As for watering, depending on the room temperature of your home, just water them when they need it. For me, that was every other day. The peat does an amazing job of holding that water, and I think the less you have to water, the less chance you have of getting mold or fungus in your little crop. I like to brush the excess water off of the top to help them dry faster and be less prone to fungus and mold.
After those sunflower seedlings reach a height of about 4” and the second leaves are still pretty tiny, they are ready to harvest. Simply grab a bunch and snip them off just above the soil line. Pick off any hulls you see, since you don’t want those in your salad!
I don’t wash mine right away. I just harvest and put in a clean container and wash them as I use them. If you do wash them, you might put a dry paper towel in with them to soak up some of the water. I used a recycled spinach container from the grocery store.
7) EATING THEM
This is the best part! The reward for all your hard work! My favorite way to eat them is on a salad. They have a rich, nutty taste and amazing crunch. They have a good amount of protein, too! My rabbits adore them and suck them down like candy. Your delicious sunflower microgreens will last 7-10 days in your fridge.
It is best to remove the dirt and roots from your trays as soon as you can after you harvest.
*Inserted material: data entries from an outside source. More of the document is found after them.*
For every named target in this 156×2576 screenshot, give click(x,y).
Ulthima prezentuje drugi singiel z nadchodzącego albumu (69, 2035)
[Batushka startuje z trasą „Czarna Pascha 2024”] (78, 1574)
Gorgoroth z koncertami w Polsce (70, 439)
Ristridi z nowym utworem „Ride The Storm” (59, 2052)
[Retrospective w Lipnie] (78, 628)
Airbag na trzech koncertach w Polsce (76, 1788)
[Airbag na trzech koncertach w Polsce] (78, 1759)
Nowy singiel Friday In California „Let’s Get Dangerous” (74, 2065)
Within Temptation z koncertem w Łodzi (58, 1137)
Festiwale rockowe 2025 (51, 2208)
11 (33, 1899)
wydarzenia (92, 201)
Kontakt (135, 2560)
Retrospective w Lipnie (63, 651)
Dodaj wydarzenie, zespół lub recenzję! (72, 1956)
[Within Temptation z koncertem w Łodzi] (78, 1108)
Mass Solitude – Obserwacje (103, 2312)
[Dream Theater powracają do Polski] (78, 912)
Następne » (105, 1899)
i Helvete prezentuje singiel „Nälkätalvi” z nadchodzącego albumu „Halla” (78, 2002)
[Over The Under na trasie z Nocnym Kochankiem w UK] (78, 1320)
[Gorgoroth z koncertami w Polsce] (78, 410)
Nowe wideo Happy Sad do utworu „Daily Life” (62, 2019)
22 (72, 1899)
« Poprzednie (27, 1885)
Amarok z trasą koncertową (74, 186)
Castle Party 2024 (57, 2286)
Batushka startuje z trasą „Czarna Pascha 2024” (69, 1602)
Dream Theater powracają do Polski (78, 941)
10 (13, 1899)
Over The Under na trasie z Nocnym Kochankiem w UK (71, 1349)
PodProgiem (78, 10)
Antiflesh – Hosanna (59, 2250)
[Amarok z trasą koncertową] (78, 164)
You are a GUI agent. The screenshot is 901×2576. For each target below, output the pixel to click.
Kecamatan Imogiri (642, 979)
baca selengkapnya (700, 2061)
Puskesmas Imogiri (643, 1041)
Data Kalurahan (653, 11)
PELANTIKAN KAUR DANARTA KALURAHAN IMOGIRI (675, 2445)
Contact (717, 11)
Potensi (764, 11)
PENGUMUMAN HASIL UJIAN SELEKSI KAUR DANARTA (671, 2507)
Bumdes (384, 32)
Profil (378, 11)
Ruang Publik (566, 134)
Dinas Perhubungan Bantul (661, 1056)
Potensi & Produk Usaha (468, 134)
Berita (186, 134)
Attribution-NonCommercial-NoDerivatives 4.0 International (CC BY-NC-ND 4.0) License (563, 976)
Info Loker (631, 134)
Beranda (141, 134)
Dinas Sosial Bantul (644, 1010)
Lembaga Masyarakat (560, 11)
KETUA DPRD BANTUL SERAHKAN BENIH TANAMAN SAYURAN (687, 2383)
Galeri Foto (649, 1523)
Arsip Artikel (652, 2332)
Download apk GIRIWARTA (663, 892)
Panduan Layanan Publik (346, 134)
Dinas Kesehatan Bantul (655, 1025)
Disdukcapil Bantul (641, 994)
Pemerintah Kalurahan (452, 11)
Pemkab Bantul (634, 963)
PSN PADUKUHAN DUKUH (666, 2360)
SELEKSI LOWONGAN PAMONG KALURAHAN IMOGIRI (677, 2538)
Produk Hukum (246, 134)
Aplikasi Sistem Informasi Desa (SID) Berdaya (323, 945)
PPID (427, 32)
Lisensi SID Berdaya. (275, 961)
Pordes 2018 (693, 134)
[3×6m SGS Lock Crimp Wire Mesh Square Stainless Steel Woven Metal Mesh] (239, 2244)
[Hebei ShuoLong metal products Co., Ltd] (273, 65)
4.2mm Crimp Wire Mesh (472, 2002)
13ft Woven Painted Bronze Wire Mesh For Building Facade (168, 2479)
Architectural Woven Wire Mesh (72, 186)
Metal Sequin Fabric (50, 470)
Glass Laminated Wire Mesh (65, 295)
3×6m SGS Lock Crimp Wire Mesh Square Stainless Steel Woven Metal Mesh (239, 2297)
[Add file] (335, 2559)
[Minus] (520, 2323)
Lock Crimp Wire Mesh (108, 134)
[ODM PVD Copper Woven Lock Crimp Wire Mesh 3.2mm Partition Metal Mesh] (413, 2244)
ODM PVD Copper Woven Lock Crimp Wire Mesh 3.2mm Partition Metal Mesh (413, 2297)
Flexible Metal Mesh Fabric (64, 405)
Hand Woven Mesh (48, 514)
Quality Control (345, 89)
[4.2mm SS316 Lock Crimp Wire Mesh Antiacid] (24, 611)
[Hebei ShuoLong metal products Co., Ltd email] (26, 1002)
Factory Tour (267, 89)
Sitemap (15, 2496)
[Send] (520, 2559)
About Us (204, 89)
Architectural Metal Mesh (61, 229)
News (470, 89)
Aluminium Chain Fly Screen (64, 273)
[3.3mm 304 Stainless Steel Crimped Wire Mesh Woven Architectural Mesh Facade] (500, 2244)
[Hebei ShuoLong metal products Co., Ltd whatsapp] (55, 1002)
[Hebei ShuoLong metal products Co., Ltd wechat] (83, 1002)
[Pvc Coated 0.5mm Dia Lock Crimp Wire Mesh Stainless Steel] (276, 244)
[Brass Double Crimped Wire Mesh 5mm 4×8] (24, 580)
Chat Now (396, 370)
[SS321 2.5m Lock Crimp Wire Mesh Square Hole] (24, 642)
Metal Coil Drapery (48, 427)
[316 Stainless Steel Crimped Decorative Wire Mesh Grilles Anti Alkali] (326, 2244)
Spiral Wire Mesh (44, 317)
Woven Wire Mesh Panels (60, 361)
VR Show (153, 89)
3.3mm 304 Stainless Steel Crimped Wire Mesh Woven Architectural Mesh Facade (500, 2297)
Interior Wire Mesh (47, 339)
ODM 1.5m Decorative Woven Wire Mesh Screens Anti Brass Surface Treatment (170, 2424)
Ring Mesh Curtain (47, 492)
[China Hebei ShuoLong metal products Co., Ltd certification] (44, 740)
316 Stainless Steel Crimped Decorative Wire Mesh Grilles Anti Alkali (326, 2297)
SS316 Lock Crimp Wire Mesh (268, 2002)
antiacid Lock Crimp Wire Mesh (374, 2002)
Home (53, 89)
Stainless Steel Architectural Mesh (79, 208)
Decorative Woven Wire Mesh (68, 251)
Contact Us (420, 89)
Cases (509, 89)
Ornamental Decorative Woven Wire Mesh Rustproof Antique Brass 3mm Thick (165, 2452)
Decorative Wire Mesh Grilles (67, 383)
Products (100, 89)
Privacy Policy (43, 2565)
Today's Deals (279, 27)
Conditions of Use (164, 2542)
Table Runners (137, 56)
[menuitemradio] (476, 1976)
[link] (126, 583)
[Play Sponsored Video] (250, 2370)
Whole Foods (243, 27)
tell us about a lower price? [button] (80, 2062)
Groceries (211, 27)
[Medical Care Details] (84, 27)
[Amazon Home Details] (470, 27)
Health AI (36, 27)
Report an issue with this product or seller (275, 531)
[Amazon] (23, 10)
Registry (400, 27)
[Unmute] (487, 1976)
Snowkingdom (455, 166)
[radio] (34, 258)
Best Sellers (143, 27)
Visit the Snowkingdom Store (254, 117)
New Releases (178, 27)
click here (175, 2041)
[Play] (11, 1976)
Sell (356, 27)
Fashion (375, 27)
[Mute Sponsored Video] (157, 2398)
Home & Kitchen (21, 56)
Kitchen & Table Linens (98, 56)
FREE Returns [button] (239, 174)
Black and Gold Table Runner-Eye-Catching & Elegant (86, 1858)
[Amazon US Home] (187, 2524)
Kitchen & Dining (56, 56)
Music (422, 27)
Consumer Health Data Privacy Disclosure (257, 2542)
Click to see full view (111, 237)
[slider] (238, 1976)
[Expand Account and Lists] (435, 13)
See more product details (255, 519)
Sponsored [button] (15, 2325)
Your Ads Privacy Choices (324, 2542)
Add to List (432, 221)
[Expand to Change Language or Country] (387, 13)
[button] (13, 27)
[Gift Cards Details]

They will still be moist and the roots and dirt will come off easier. You can compost your root mats, or as in my case, let your chickens have them to tear apart and feast on the leftovers. There will be enough tiny sprouts left at the bottom to give them something to enjoy and they will tear them apart for easy composting. Soak and scrub your seed trays with dish soap and a scrubby brush so you can use them over again. It is a good idea to soak them in a bleach solution of 1 part bleach to 10 parts water for 5 minutes and then rinse and air dry.
If you want to grow your own sunflower microgreens, you should definitely use soil. They are less likely to develop mold, it is A LOT less labor, they grow bigger and healthier and they taste so much better!
Disclaimer: Jaimie is not the great and powerful Wizard of Oz, a lawyer, a doctor, a veterinarian, or a CPA. Nothing your read in my blog is a substitute for professional advice and doing your own good research. Remember that just because someone has credentials doesn’t guarantee their advice is golden or perfect. Put your smart hat on and do your due diligence. Good luck!